MDA grantees Peter Hedera, a neurologist at Vanderbilt University in Nashville, Tenn., and Nigel Laing, a molecular biologist at the University of Western Australia, were part of a team that identified a fourth gene that, when flawed, leads to distal muscular dystrophy (DD). Three other genes have previously been identified for this type of MD.
The new DD gene, called MYH7, carries instructions for a protein known as a myosin heavy chain. It’s needed in heart and skeletal muscle cells, and abnormalities in it have previously been found to cause cardiomyopathy (cardiac muscle disease) and myosin storage myopathy, a muscle disease.
The new link between MYH7 and DD was published online in the American Journal of Human Genetics on Aug. 20.
DD, which weakens the muscles of the forearms, hands, lower legs and feet, can result from flaws in at least seven (four known and at least three unidentified) genes for proteins affecting muscles.

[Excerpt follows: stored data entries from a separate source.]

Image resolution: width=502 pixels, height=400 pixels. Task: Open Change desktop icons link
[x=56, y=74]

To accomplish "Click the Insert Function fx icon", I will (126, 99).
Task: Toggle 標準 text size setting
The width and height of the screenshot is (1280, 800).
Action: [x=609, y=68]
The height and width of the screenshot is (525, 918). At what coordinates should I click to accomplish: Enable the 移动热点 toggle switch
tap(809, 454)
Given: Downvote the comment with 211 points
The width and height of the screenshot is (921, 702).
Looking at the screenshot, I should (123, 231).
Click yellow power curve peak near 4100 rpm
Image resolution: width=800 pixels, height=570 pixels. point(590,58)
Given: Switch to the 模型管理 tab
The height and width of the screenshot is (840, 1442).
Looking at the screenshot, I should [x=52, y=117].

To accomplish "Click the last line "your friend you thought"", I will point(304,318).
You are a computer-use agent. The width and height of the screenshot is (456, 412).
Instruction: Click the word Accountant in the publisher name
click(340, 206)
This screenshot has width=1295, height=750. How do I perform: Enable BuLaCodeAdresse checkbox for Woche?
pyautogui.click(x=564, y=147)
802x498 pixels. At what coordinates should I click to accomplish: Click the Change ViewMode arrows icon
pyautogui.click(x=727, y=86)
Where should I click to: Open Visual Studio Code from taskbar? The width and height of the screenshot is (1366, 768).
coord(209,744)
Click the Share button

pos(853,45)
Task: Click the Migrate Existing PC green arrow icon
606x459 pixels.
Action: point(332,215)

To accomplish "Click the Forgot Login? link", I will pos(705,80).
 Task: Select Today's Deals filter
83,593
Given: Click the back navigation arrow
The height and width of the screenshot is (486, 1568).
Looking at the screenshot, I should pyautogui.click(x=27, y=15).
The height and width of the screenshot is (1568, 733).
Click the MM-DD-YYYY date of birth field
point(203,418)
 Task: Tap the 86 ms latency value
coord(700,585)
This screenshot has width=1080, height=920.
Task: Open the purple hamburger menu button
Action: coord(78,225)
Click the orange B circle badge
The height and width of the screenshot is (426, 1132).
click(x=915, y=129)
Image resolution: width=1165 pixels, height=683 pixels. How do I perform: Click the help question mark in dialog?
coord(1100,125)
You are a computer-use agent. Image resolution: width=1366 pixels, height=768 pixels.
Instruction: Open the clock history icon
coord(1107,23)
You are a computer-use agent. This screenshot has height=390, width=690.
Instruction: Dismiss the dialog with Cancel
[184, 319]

The MYH7 form, which can cause symptoms as early as age 4, is known as Laing early-onset distal MD (or distal myopathy). Nigel Laing and colleagues narrowed the location of the disease-causing gene flaw to chromosome 14 in 1995. People with Laing DD usually don’t have cardiomyopathy.
The precise identification of disease-causing gene flaws (mutations) generally leads to improved diagnostic procedures right away, and to improved treatment in the long run.